Data science is a booming field of work and one of the fastest growing globally, but this extraordinary growth is creating unprecedented demand that has yet to be fulfilled. A report by PricewaterhouseCoopers (PwC) has determined that over the next three years, there will be an additional 2.7m new jobs created in data science and analytics.
The need for an increase in data education is clear - McKinsley Inc. has predicted that there is currently a field-wide shortfall of around 40-60%, whilst the US data science industry will require an extra 190,000 employees alone by the end of 2018.
According to a 2015 MIT Sloan Management Review, around 40% of the companies who responded said that they were struggling to fill data analysis roles, whilst Deloitte's Analytics Trends Report noted that whilst there is a rising number of data-driven university courses, there are not enough to quell the shortage.
Analytics leader SAS is using its Global Academics Programs to deliver world-class data analytical skills to over 4,000 universities in an attempt to fill the void - a recent partnership with American University of Science & Technology has yielded a new post-graduate diploma in Data Science.
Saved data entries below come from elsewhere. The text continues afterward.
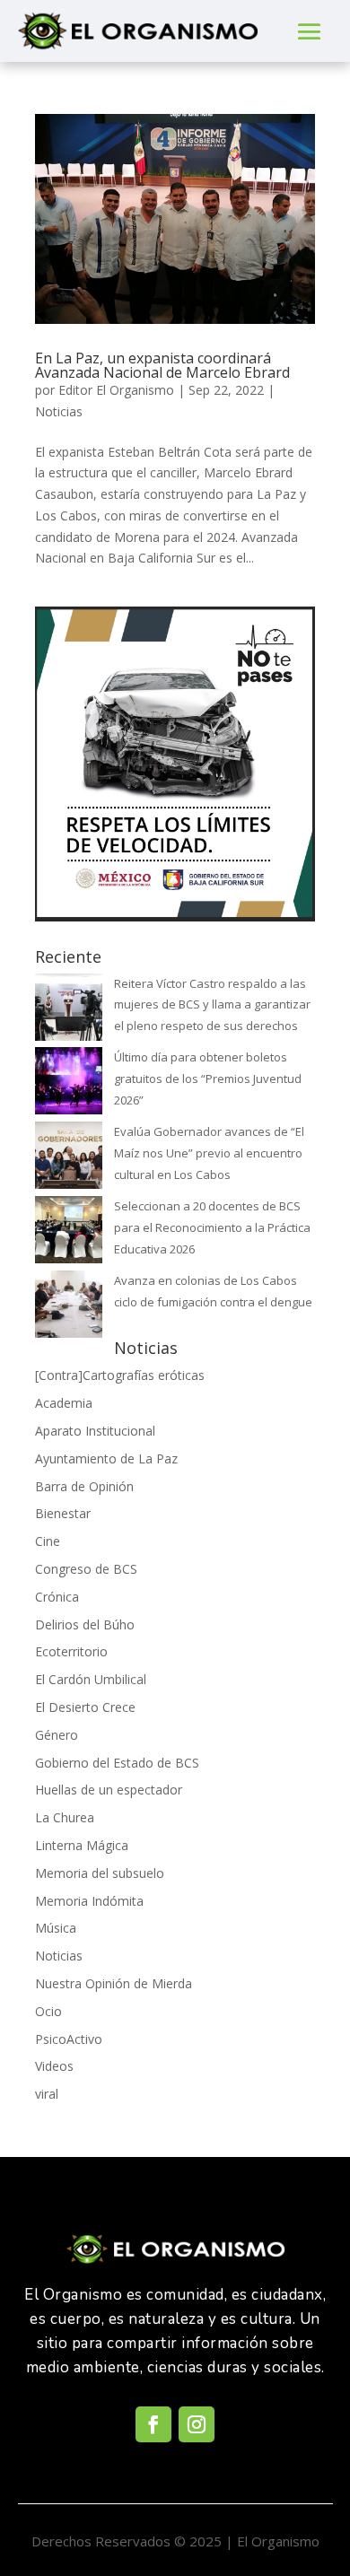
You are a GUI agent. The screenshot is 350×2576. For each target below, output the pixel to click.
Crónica (57, 1596)
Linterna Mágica (81, 1845)
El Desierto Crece (85, 1707)
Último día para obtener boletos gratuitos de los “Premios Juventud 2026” (208, 1078)
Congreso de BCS (86, 1568)
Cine (47, 1541)
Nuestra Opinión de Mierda (113, 1983)
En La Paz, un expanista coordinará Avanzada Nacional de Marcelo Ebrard (162, 365)
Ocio (48, 2011)
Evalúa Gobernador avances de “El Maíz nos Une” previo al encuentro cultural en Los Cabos (209, 1153)
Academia (63, 1402)
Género (56, 1734)
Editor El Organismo (116, 389)
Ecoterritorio (71, 1651)
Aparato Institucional (95, 1430)
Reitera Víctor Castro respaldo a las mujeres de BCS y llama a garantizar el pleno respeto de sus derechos (212, 1005)
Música (55, 1927)
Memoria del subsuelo (99, 1873)
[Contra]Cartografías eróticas (120, 1375)
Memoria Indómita (89, 1900)
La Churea (64, 1817)
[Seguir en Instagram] (196, 2424)
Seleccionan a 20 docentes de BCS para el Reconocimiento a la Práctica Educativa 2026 (212, 1227)
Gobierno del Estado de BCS (117, 1762)
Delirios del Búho (85, 1624)
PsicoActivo (68, 2039)
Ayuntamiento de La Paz (106, 1458)
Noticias (59, 411)
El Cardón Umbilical (90, 1679)
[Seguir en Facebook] (153, 2424)
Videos (54, 2065)
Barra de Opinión (84, 1486)
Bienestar (63, 1513)
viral (46, 2093)
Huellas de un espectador (108, 1789)
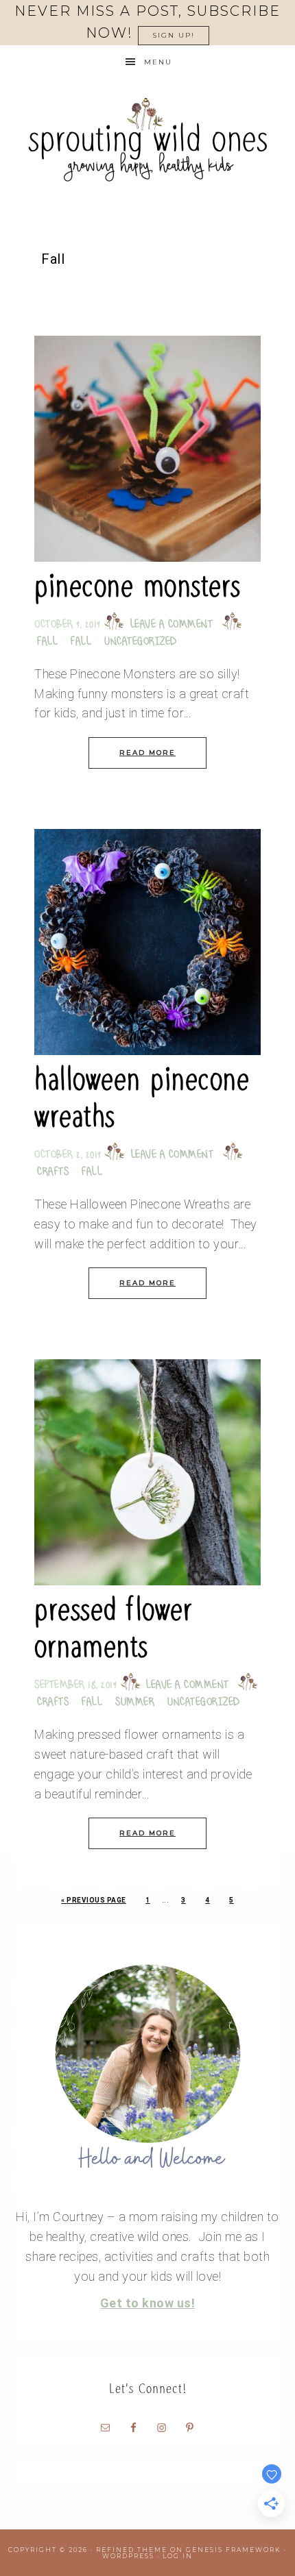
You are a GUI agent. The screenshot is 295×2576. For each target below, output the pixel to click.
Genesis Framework (233, 2549)
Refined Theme (131, 2549)
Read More (147, 752)
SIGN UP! (173, 35)
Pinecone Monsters (137, 586)
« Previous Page (93, 1900)
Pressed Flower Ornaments (113, 1628)
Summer (134, 1702)
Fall (47, 642)
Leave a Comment (171, 625)
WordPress (128, 2556)
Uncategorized (140, 642)
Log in (178, 2556)
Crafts (53, 1172)
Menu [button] (158, 62)
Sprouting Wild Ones (147, 139)
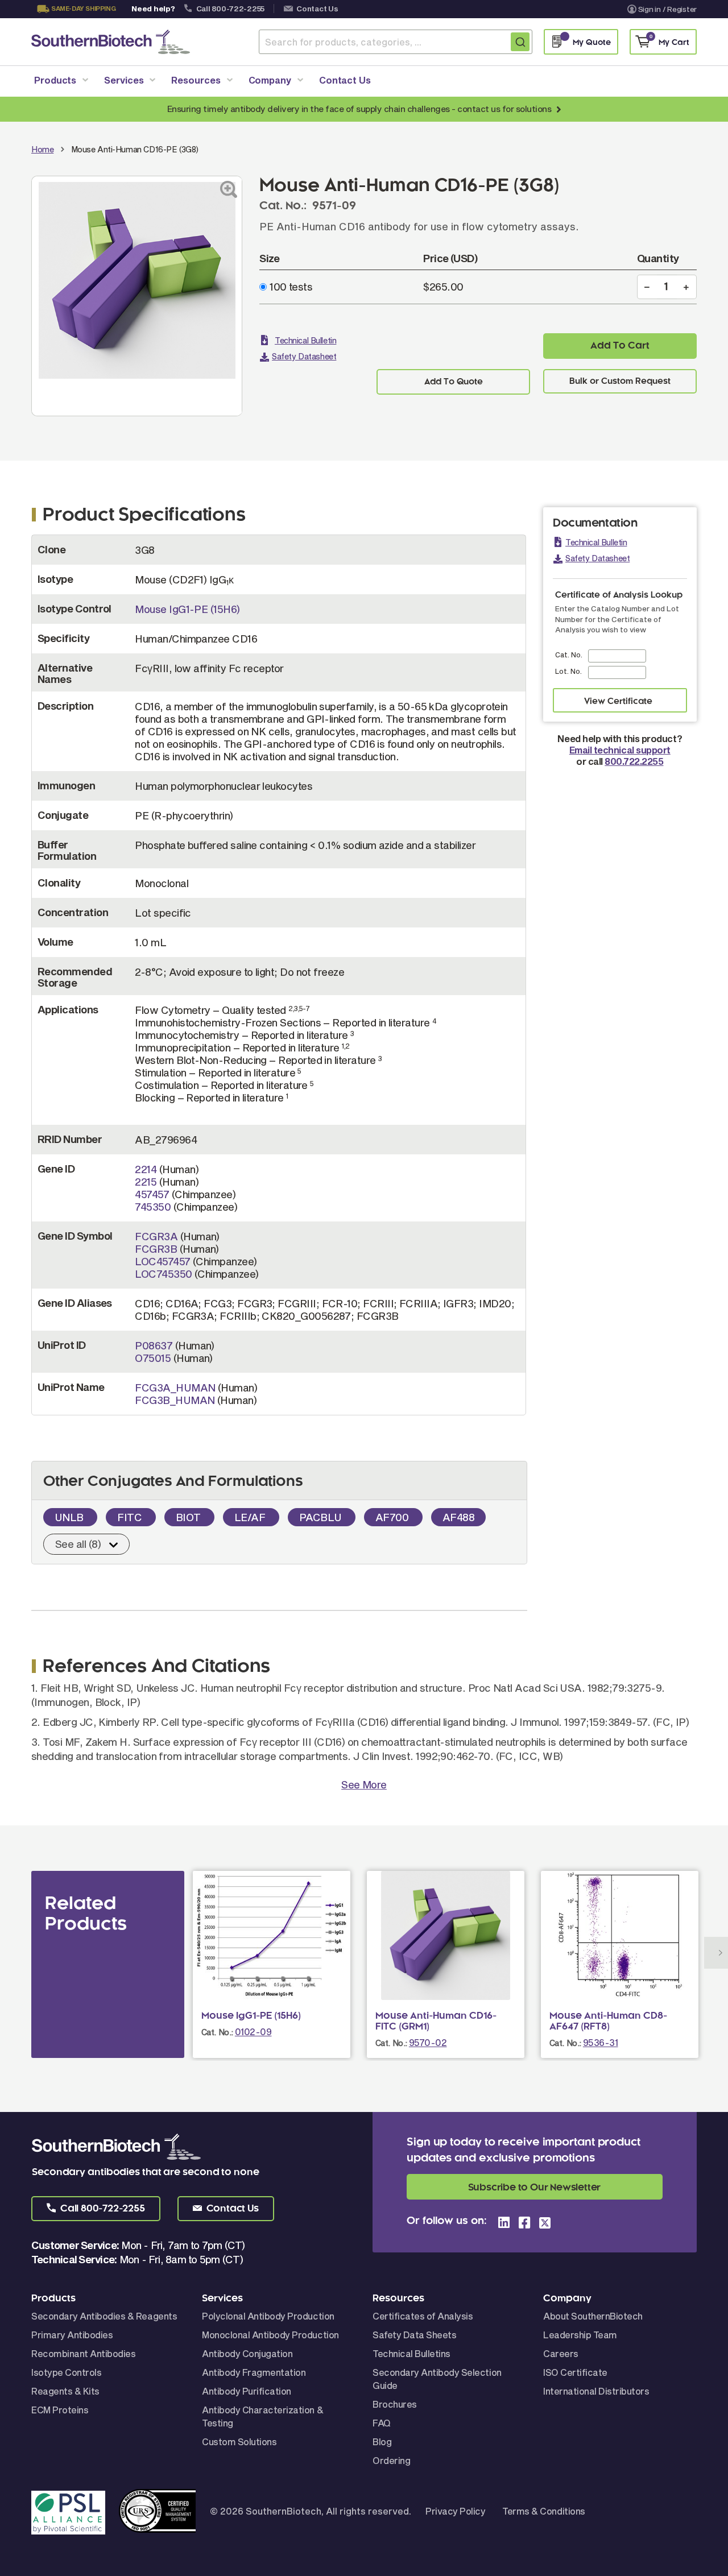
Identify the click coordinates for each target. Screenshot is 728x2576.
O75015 (153, 1358)
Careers (560, 2353)
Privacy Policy (455, 2510)
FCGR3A (156, 1236)
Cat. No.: (217, 2032)
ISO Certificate (575, 2372)
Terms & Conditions (543, 2510)
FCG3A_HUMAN (175, 1387)
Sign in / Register (667, 9)
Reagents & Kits (65, 2391)
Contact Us (317, 8)
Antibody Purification (246, 2391)
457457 (152, 1194)
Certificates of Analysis (423, 2315)
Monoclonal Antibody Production (270, 2334)
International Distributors (596, 2391)
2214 (145, 1169)
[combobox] (395, 42)
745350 (153, 1206)
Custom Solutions (239, 2441)
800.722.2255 (634, 761)
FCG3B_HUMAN (174, 1400)
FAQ (382, 2422)
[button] (95, 2208)
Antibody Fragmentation (253, 2372)
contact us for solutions (504, 108)
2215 (145, 1181)
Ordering (391, 2460)
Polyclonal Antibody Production (268, 2315)
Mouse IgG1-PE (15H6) (187, 609)
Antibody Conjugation (247, 2353)
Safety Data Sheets (414, 2334)
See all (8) (78, 1544)
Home (42, 149)
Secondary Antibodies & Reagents (104, 2315)
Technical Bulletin (305, 340)
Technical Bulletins (411, 2353)
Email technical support (620, 749)
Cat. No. (568, 655)
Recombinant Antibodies (83, 2353)
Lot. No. (568, 671)
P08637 (153, 1345)
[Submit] (520, 41)
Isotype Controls (66, 2372)
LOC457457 (162, 1261)
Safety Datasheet (304, 356)
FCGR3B (156, 1249)
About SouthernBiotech (593, 2315)
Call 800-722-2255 (230, 8)
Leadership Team (580, 2334)
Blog (382, 2441)
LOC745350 (163, 1274)
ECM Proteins (59, 2409)
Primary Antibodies (72, 2334)
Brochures (395, 2404)
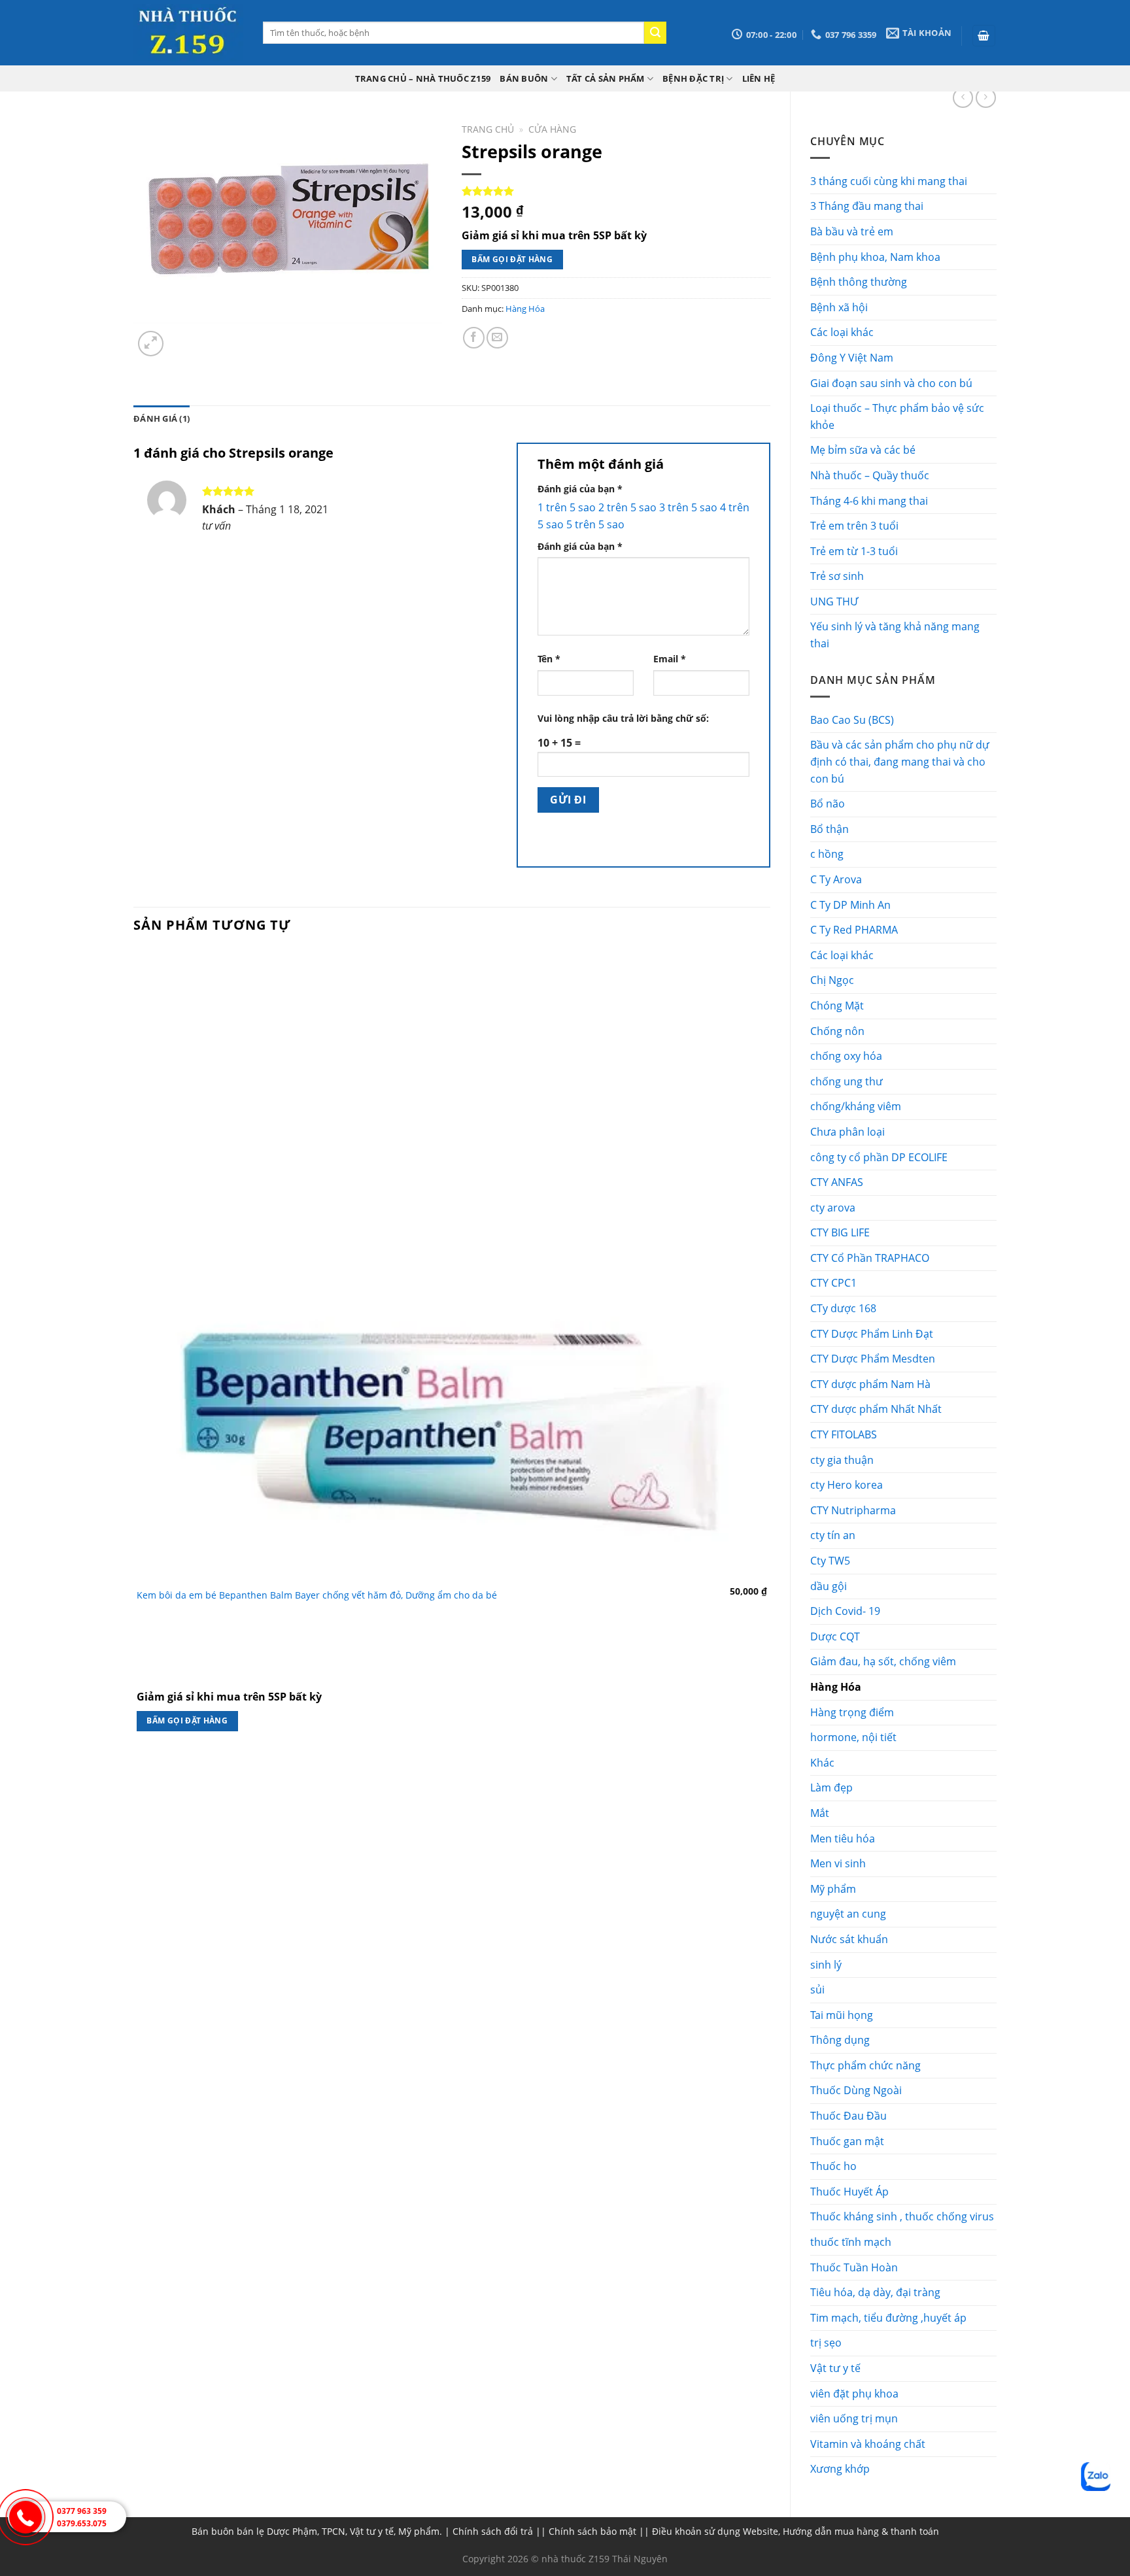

AUST is also working on promoting business mathematics in South Africa with an Analytics in Business post-graduate program that they hope will help to 'breed the best future data scientists in the market.'
Senior Manager of Global Academic Programs at SAS, Murray de Villiers, said: "Academia and industry must work together to develop courses that adequately prepare students for ‘real-world work’."
"This then should help to address the globalized, technology-driven business landscape that we now see in our rapid-paced world."
Riad Sakr, Vice President at AUST, said that he believes that Business Analytics and Data Science 'are not just passing fads.'
"It is clear that these new fields are long-lasting and valuable. Analytics are the skills, technologies, and practices that drive decision-making, and are vital for deriving maximum business value from organizational investments."